Vivek Haldar

The Personal Side of Jevons Paradox in the Age of AI

Something interesting happened back in January/February of 2025. If you were watching Google Trends, you might have seen this sudden, massive spike for the term “Jevons Paradox.” Everyone, all at once, seemed to start talking about it.

So, what is Jevons Paradox? It’s the phenomenon where making a resource more efficient to use doesn’t actually lead to us using less of it. Paradoxically, it often leads to increased consumption of that very resource. Because it’s more efficient and often cheaper or more accessible, more people start using it, or they find more purposes for it, and the total consumption shoots up.

Why the sudden chatter around this specific time, early 2025? A big piece of news hit around January 20, 2025: DeepSeek R1 was released. China being denied access to the most powerful NVIDIA GPUs, they had to fall back on less powerful hardware. The efficiency with which they trained that model took most AI watchers by surprise. NVIDIA’s stock took a nosedive in the couple of days following the release.

But apart from the plate tectonics of AI, there’s a very personal side to this.

Venkatesh Rao put it perfectly in a note:

Good sign that AI Jevons paradox has kicked in properly. I’m working much harder than before AI. It’s now clear that I was lazy and low productivity before because I couldn’t afford serfs/graduate student assistants.

Those “graduate student assistants” he’s referring to are the latest AI models, of course, especially the reasoning variety like O3 and Gemini 2.5 Pro.

Tina He wrote a lovely, insightful piece on her Substack, and she nails this personal pressure.

When your productivity increases, several mechanisms kick in simultaneously: Leisure’s opportunity cost skyrockets. When an hour of work generates what once took days, rest becomes luxury taxed by your own conscience.

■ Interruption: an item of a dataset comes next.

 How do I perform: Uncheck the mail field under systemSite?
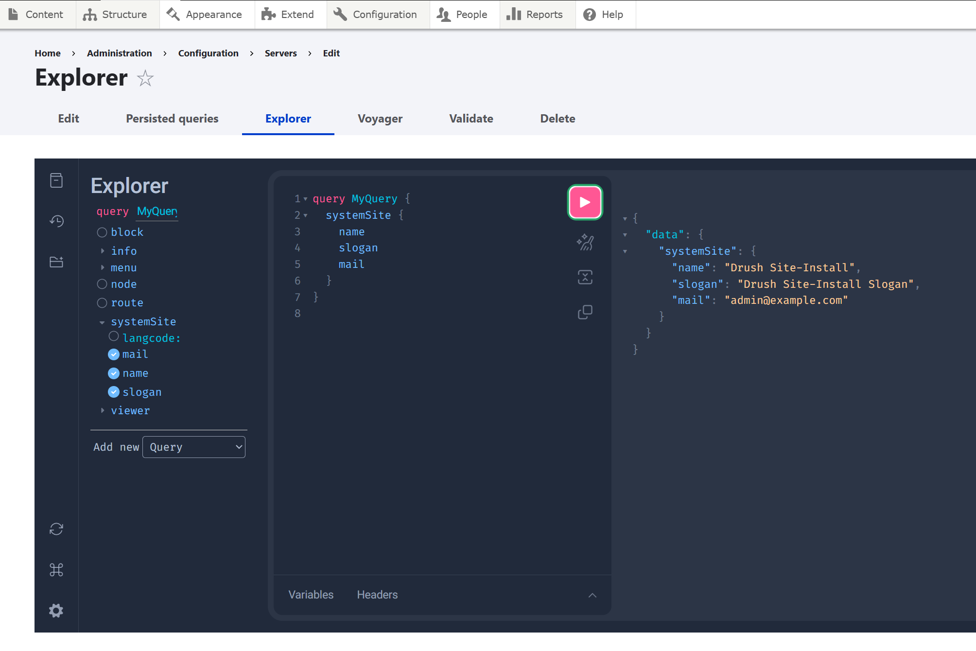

Every pause carries an invisible price tag that flickers in your peripheral vision… The game theory is unforgiving: when everyone can produce 10x more, the baseline resets, leaving us all running faster just to stay in place.

It’s this feeling that if AI can do so much for you, every moment you’re not directing it, you’re falling behind. The output potential is so high that the cost of leisure feels enormous.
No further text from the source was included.